Met klinkende zeges op SC Heerenveen (0-4), Benfica (1-0) en Feyenoord (3-0) overtuigde Ajax in de week van de weerstand. In de Eredivisie rest een pittige inhaalrace, maar in Europa gloort een historische prestatie. Aan de hand van trainer Erik ten Hag lijkt de geschiedenis zich echter ook te herhalen.
‘We hebben vijftien, zestien heel goede spelers. En meer dan dat, het zijn basisspelers. Dat is dus een luxeprobleem voor een trainer. Niemand is onomstreden, in topsport moet je het elke keer opnieuw laten zien.’
Erik ten Hag toverde tijdens het wekelijkse persmoment op De Toekomst nog maar eens zijn stokpaardje tevoorschijn toen de reserverol van David Neres ter sprake kwam. Ging het bij Peter Bosz in het verleden al snel en vervolgens frequent over de vijfsecondenregel, bij de huidige trainer is de kracht van de kleedkamer met meer dan elf basisspelers een terugkerend begrip.
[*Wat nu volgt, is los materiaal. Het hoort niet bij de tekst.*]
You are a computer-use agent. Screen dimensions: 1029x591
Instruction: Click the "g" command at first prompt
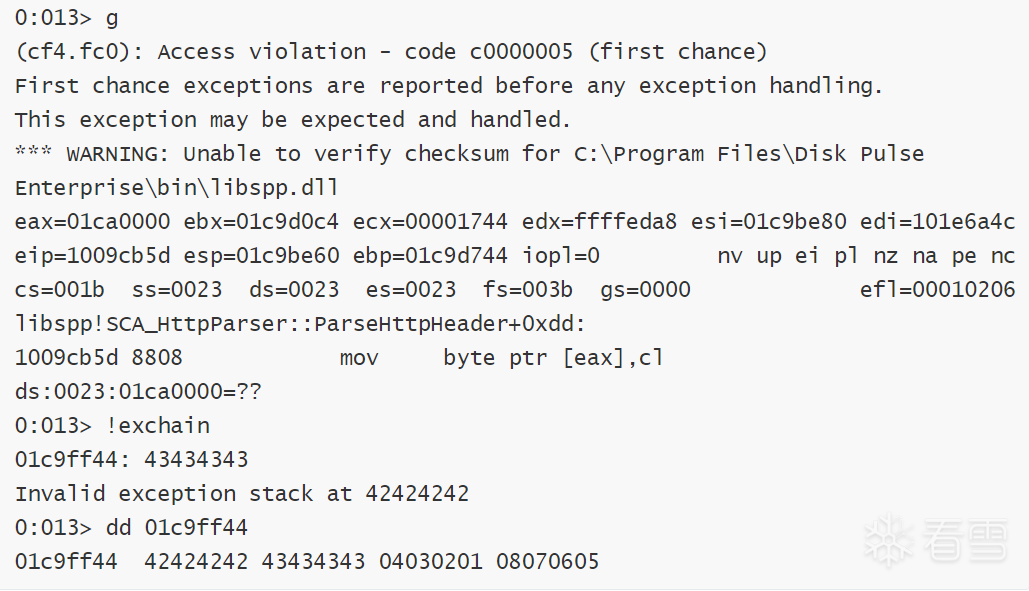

Dagelijks worden dan ook de vaardigheden van Ten Hag als peoplemanager maximaal getest. De blessureboeg is vrijwel leeggestroomd, waardoor Kasper Dolberg en Klaas Jan Huntelaar knokken om één plek in de spits, en achter hen vier spelers (Hakim Ziyech, Donny van de Beek, Dusan Tadic en David Neres) om drie posities. Maximilian Wöber moet geduld hebben, aangezien Matthijs de Ligt en Daley Blind als eerste centraal verdedigingsduo wordt gezien, en zo heeft bijna elke positie zijn eigen felle concurrentiestrijd.